File Name Sheet1 Sheet2
Workbook001.xlsx 65,536 65,536
Workbook002.xlsx 34,464 65,536
Workbook003.xlsx 0 18,928
When records that are extracted from the input link are divided into two or more units of work (called multiple waves), the Excel stage stops writing records to the Microsoft Excel sheet and creates a new Microsoft Excel file if the number of records in a wave exceeds the maximum number in at least one sheet. The Excel stage does not write any records in the next wave to the previous file even if a sheet can contain more records. For example, assume that each link contains the following number of records in each wave.
Wave# DSLink1 DSLink2
1 90,000 50,000
2 5,000 90,000
3 5,000 10,000

In the first wave, the Excel stage creates a Microsoft Excel file named Workbook001.xlsx that has two sheets, Sheet1 and Sheet2. The Excel stage writes records that are extracted from DSLink1 to Sheet1 until it reads the maximum number of records (65,536) and writes all the records (50,000) from DSLink2 to Sheet2. Next, the Excel stage creates a Microsoft Excel file named Workbook002.xlsx and writes the rest of the records (24,464) in the first wave and all the records (5,000) in the second wave from DSLink1 to Sheet1. Even though Sheet2 of Workbook001.xlsx does not exceed the maximum number of records, the Excel stage writes records (65,536) in the second wave extracted from DSLink2 to Sheet2 of Workbook002.xlsx, not Workbook001.xlsx. When the number of records in the second wave from DSLink2 exceeds the maximum number, the Excel stage creates a Microsoft Excel file named Workbook003.xlsx and writes the rest of the records (24,464) in the second wave from DSLink2 to Sheet2 of Workbook003.xlsx. For the third wave, because both of the sheets have enough room, the Excel stage writes all of the records extracted from DSLink1 (5,000) and DSLink2 (10,000) to Sheet1 and Sheet2 of Workbook003.xlsx.

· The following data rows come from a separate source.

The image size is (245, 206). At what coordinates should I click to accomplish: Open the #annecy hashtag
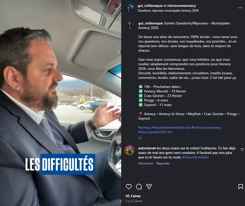(145, 127)
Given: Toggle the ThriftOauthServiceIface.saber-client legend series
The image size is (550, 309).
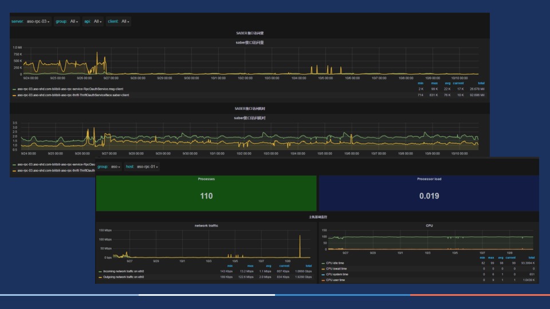Looking at the screenshot, I should 73,95.
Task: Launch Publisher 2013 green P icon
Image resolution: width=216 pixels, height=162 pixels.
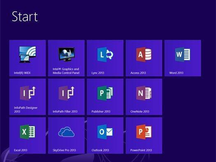Action: click(x=105, y=93)
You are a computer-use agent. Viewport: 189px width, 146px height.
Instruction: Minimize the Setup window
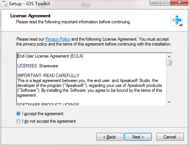[x=155, y=3]
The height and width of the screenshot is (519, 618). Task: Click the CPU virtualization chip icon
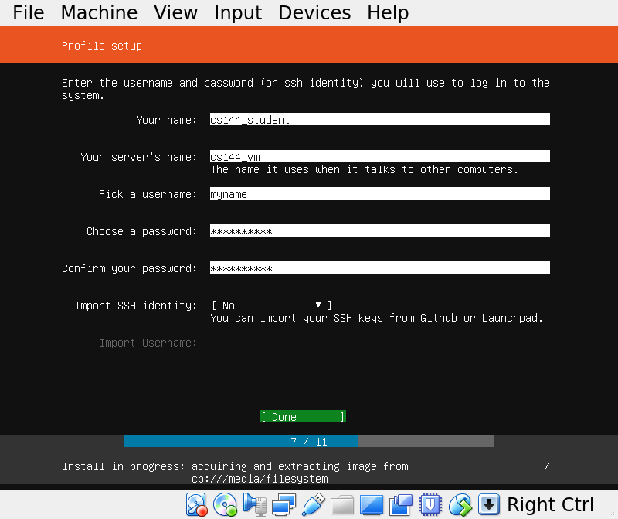[x=430, y=505]
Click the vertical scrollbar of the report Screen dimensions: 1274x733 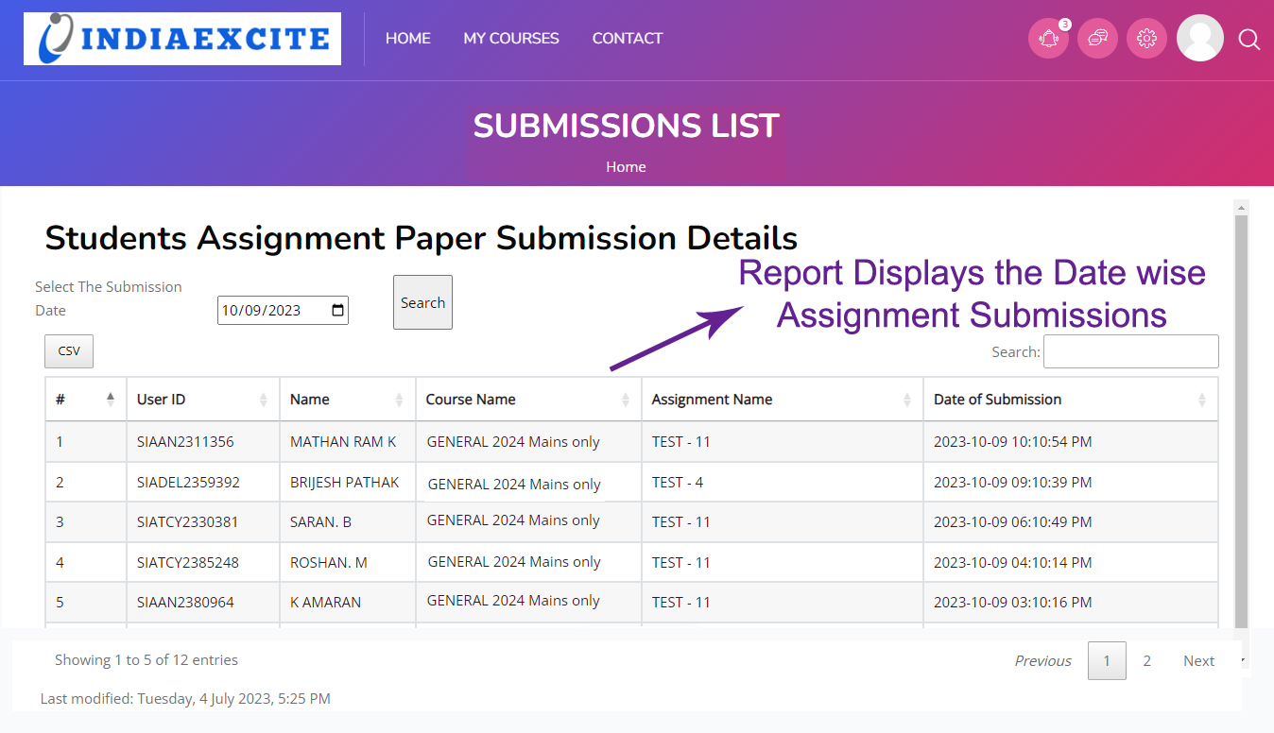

As a result, the following number of records is written in each sheet of each file:
File name Sheet1 Sheet2
Workbook001.xlsx 65,536 from 1st wave 50,000 coming from 1st wave
Workbook002.xlsx 29,464 (= 24,464 from 1st wave + 5,000 from 2nd wave) 65,536 coming from 2nd wave
Workbook003.xlsx 5,000 from 3rd wave 34,464 (= 24,464 from 2nd wave + 10,000 from 3rd wave)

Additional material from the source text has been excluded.